Según el Pentágono, hasta esta semana han muerto en Iraq 4.338 soldados y otros 31.700 han resultado heridos, en un conflicto que se ha prolongado más que las intervenciones de EEUU en la Primera y la Segunda Guerra mundial juntas.
Las organizaciones de apoyo a los soldados que retornan del Golfo indican que hay más de 60.000 hombres y mujeres que sufren trastornos post-traumáticos y decenas de miles más que padecen desde conflictos familiares a problemas para reinsertarse en sus estudios o empleos.
El presidente de EEUU, Barack Obama, se mantiene firme en su promesa de que reducirá el contingente en Iraq de los 95.000 soldados que están ahora desplegados a 50.000 a partir de junio y que todas las fuerzas de combate norteamericanas habrán salido de ese país a fines del 2011. Pero esta retirada que satisface, aunque lentamente, a los pacifistas, está acompañada por una escalada en Afganistán, una guerra que se inició en octubre del 2001 y le ha costado a los estadounidenses ya más de 260.000 millones de dólares, más de 1.000 soldados muertos y unos 6.000 heridos.
Las dos campañas, para las cuales EEUU ha movilizado casi tres millones de soldados y cientos de miles de contratistas privados, han supuesto un aumento considerable del número de oficiales, soldados, equipos y armamento del Ejército y la Infantería de Marina, las dos fuerzas más exigidas en los conflictos.
Las supuestas armas
La guerra en Iraq, que comenzó también entre protestas multitudinarias, se inició con el argumento de que el régimen del presidente Sadam Husein poseía armas químicas, biológicas o nucleares que amenazaban a toda la región, las llamadas "armas de destrucción masiva". La campaña fue veloz: en apenas 23 días la vanguardia de las fuerzas norteamericanas había llegado a Bagdad. Sin embargo, los equipos de expertos militares que durante meses inspeccionaron Iraq no encontraron los supuestos arsenales proscritos. Lo que siguió fue más penoso: pocos meses después empezó una reacción insurgente contra los ocupantes acompañada por ataques sectarios entre suníes y chiíes.

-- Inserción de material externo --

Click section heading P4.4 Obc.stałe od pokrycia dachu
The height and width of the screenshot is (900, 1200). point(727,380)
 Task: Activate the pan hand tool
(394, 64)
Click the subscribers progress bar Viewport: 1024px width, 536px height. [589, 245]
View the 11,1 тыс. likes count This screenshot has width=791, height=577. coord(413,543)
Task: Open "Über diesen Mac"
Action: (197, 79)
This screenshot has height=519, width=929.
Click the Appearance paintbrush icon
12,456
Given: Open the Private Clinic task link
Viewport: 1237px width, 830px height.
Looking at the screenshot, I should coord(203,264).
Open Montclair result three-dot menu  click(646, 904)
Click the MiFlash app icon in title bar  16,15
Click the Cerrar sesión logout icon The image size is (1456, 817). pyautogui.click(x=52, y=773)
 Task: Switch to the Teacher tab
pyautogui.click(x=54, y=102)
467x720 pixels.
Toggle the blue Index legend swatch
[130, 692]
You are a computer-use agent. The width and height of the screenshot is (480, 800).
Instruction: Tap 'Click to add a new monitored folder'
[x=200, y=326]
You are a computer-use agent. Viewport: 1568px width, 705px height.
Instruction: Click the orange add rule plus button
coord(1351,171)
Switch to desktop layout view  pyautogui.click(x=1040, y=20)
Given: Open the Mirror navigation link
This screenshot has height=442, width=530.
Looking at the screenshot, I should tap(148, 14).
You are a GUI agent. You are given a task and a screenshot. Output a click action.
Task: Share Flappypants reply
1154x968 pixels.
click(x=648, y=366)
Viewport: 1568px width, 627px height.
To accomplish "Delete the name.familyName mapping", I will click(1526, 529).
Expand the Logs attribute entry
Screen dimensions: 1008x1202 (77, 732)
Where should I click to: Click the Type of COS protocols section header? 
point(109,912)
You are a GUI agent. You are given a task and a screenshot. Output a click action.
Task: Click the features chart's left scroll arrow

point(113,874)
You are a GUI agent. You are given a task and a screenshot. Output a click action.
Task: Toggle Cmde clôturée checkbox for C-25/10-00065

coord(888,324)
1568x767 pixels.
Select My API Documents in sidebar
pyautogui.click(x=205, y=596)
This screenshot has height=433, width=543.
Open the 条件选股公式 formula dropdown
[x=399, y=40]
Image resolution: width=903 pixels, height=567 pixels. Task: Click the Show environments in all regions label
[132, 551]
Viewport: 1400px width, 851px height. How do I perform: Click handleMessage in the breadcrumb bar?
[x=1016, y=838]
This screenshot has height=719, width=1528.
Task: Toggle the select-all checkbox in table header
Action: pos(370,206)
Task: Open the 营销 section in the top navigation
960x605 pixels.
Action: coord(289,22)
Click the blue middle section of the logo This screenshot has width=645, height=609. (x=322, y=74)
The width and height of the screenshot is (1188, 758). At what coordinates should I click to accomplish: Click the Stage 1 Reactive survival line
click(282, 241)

La campaña de Iraq se convirtió en la guerra del presidente George W. Bush y un empantanamiento creciente de las fuerzas estadounidenses, hasta que se produjo un cambio en la jefatura del Pentágono y un reemplazo de mandos militares y en 2007 el envío adicional de 30.000 soldados cambió el balance.
Desde el 2008, Estados Unidos empezó a retirar gradualmente sus tropas de las ciudades y de las operaciones de combate, lo cual si bien no incrementó la seguridad para los iraquíes, sí aminoró el ritmo de ataques contra los norteamericanos y, por lo tanto, la cifra de bajas. Desde el cambio de Gobierno en Washington, el conflicto de Irak ha ido desapareciendo de la atención pública, más ocupada por la crisis económica y el desempleo en EEUU que por campañas que libran tropas voluntarias en tierras lejanas.